Directions for this task: Starting at the line that contains "Task: Open the user avatar D menu" and stopping after the line that contains "pos(377,230)", write out the material with "option" replaced by "checkbox" and nothing else changed. Leave the pictures out.

=== Records ===

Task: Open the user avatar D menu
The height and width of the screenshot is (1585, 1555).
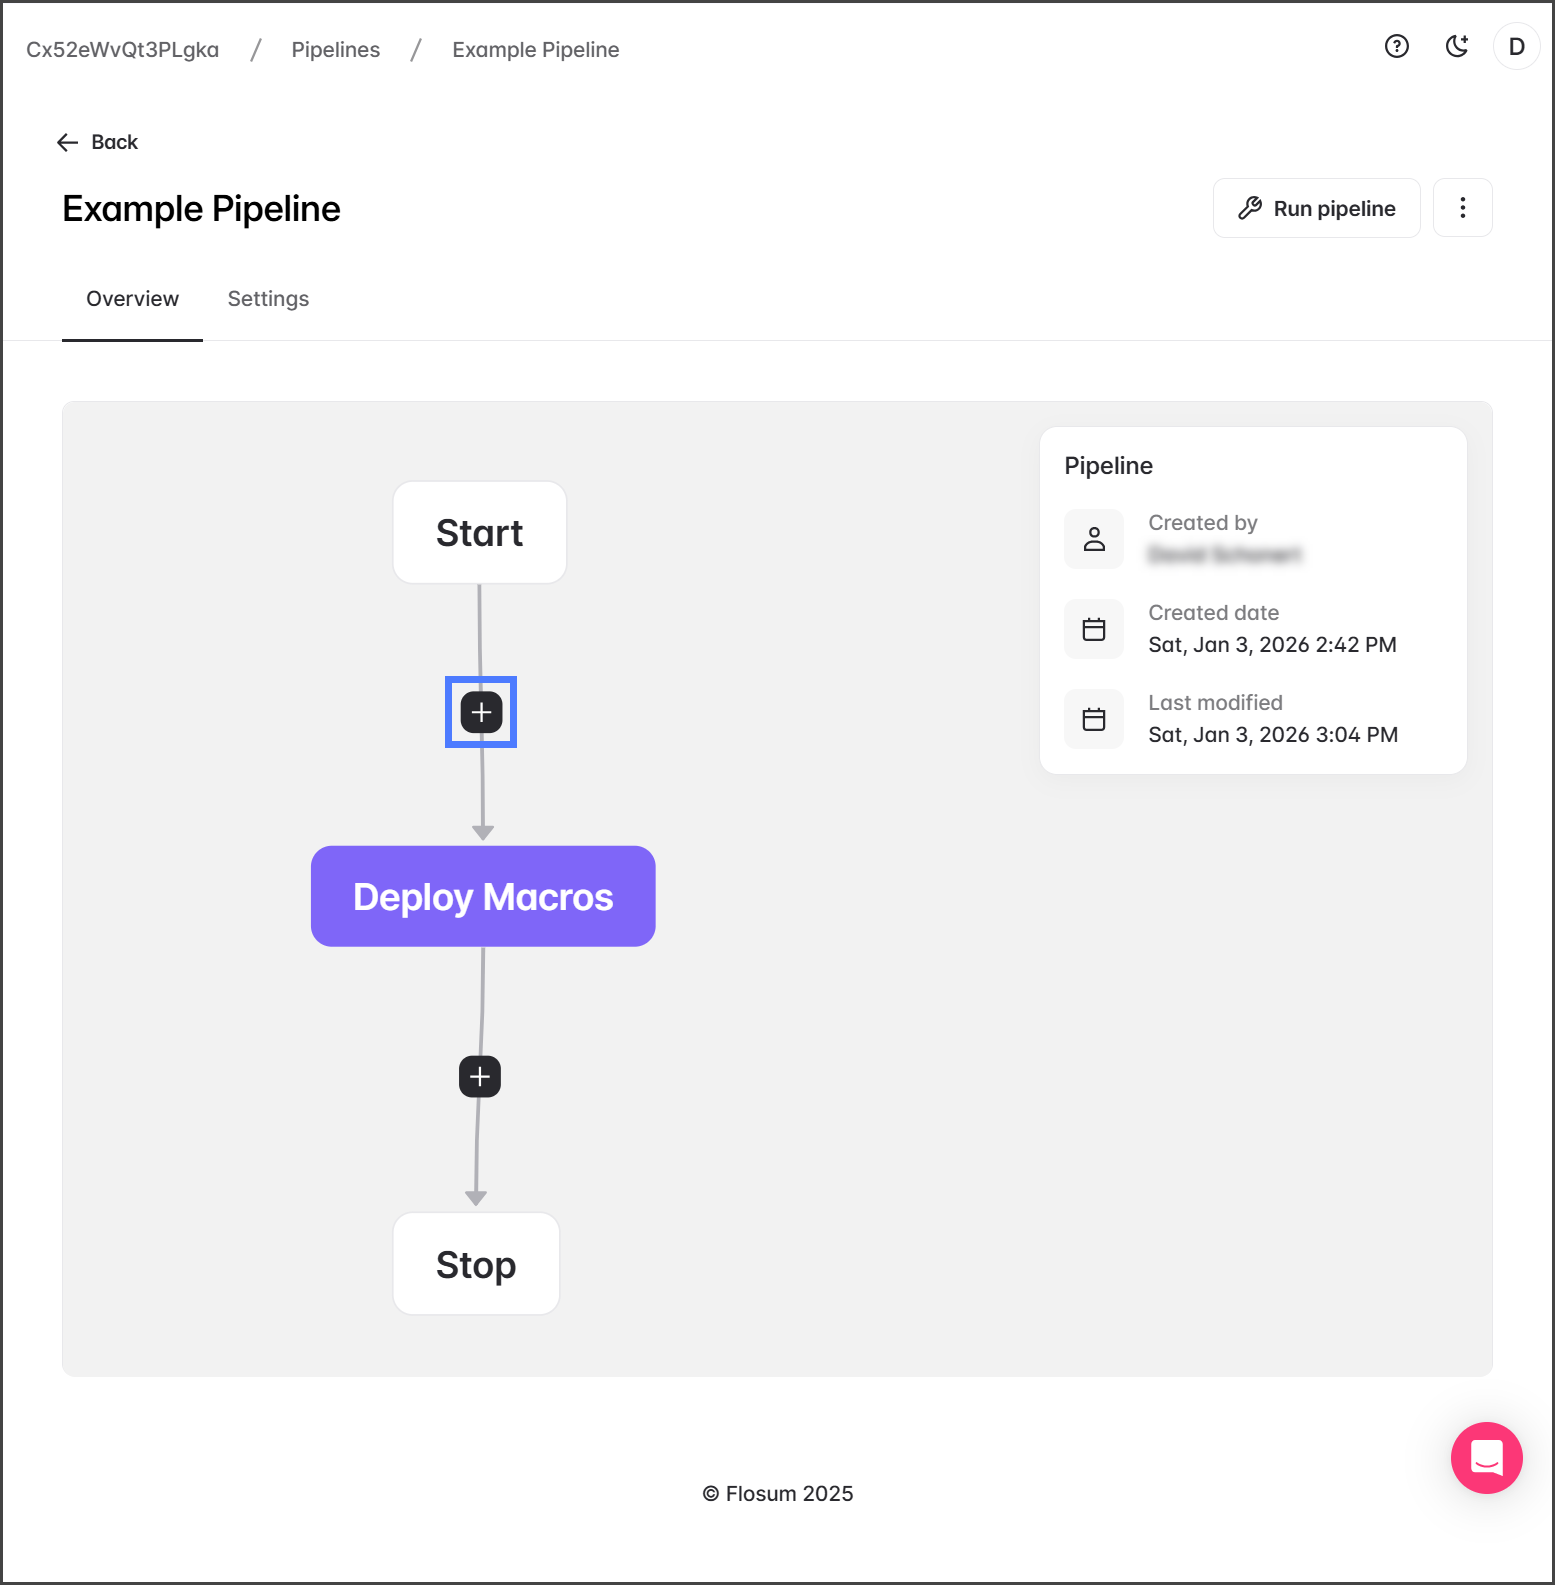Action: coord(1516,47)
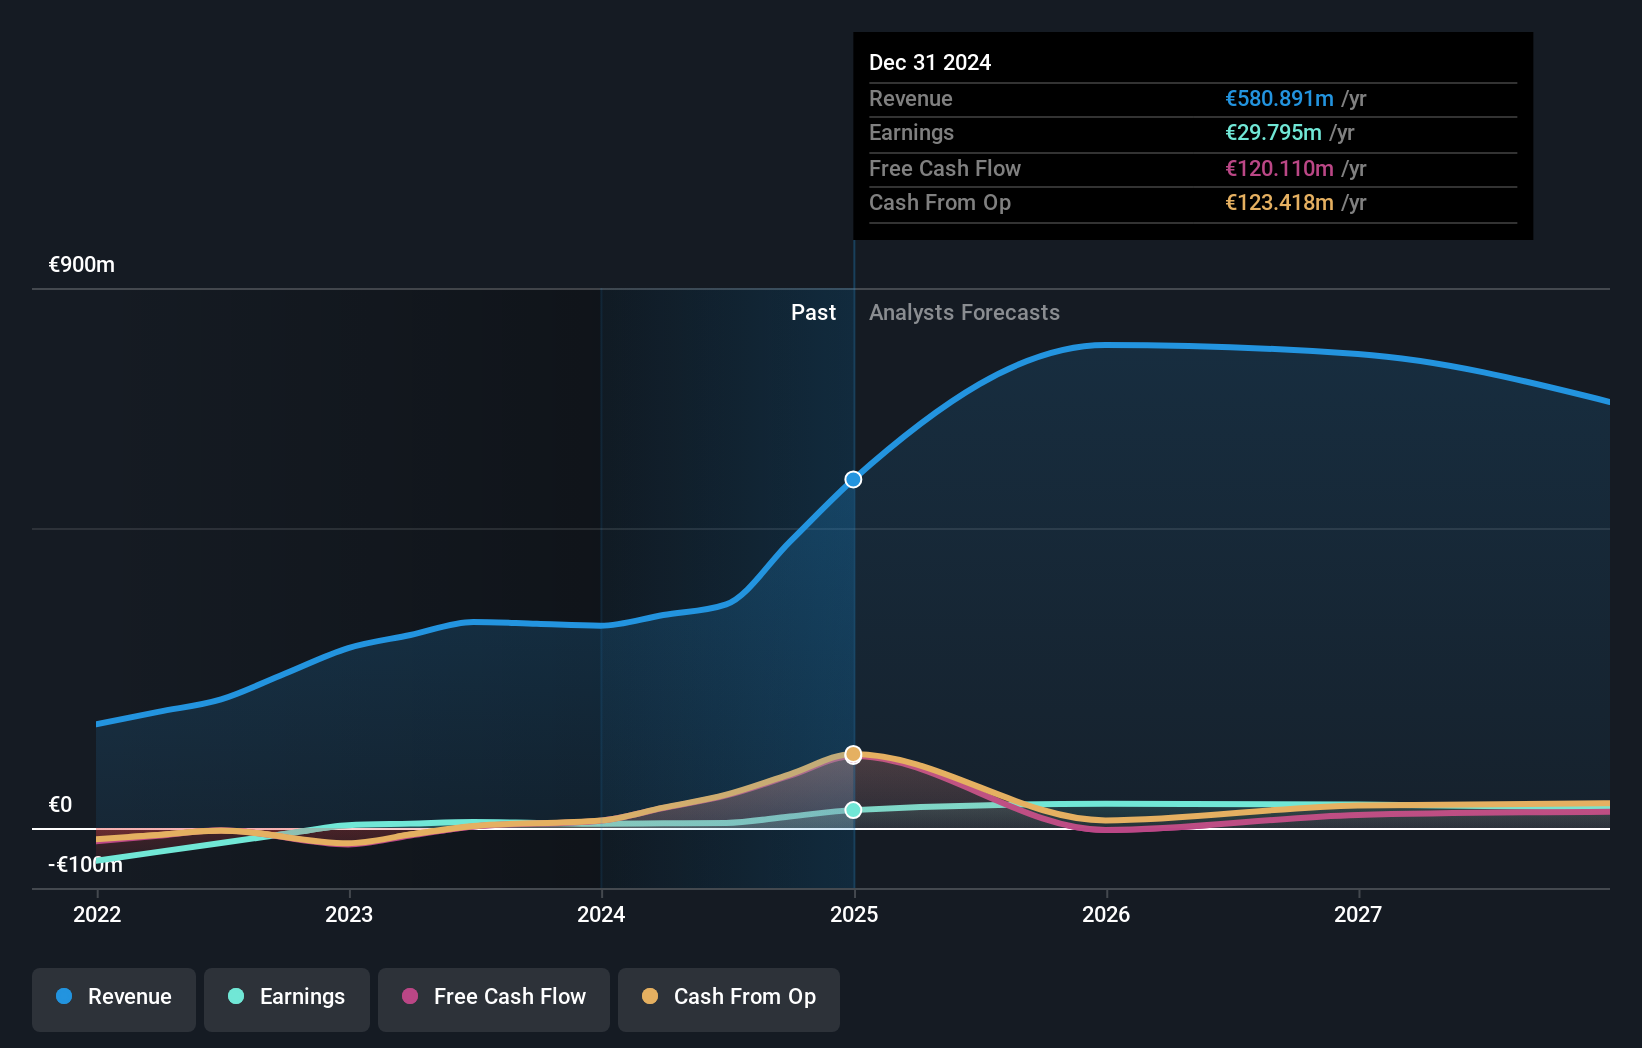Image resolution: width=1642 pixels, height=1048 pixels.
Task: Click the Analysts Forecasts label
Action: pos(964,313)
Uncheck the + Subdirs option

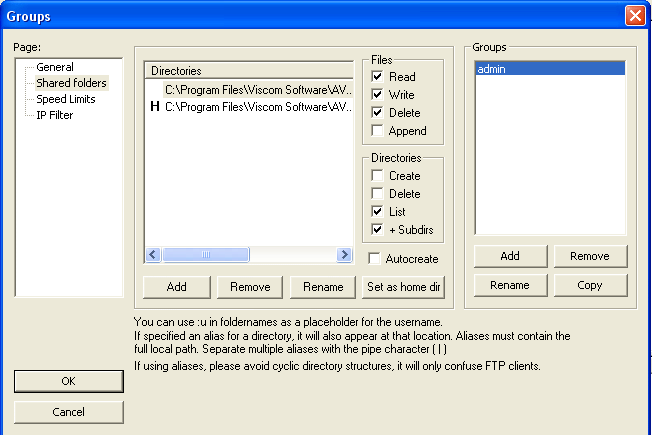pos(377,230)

===
=== Records ===

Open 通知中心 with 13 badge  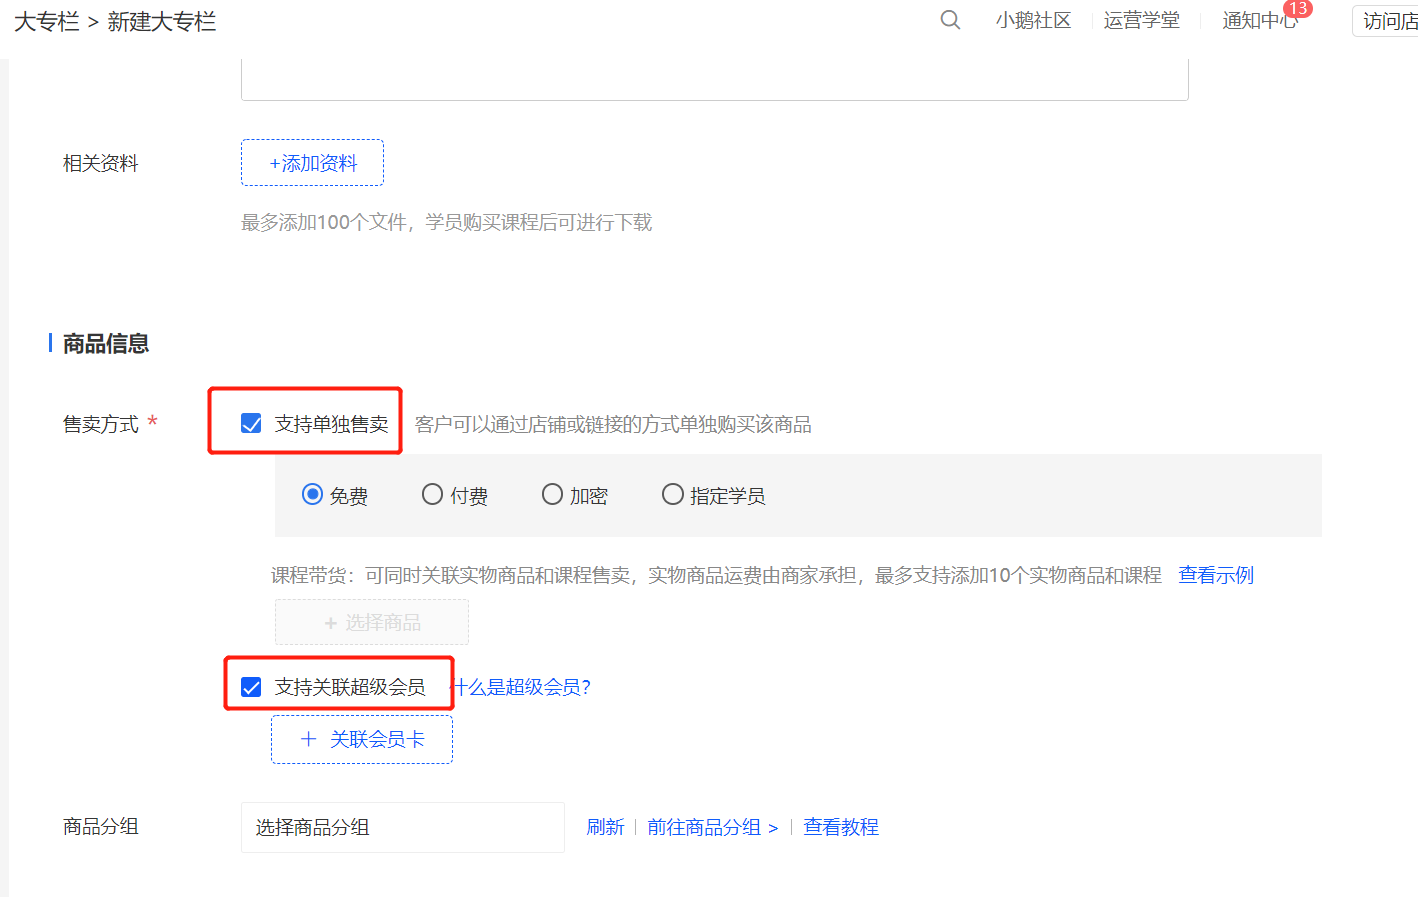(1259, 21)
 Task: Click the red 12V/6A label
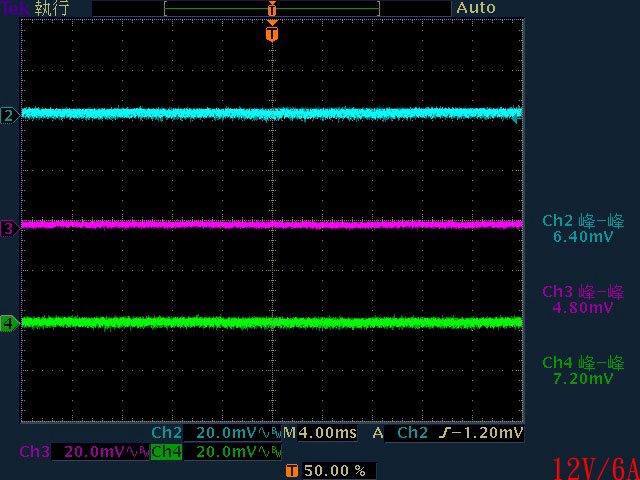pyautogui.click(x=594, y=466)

===

Task response:
Task: Open the user avatar D menu
The height and width of the screenshot is (1585, 1555).
Action: coord(1516,47)
Image resolution: width=1642 pixels, height=1048 pixels.
Task: Click the Analysts Forecasts label
Action: pos(964,313)
Uncheck the + Subdirs checkbox

pos(377,230)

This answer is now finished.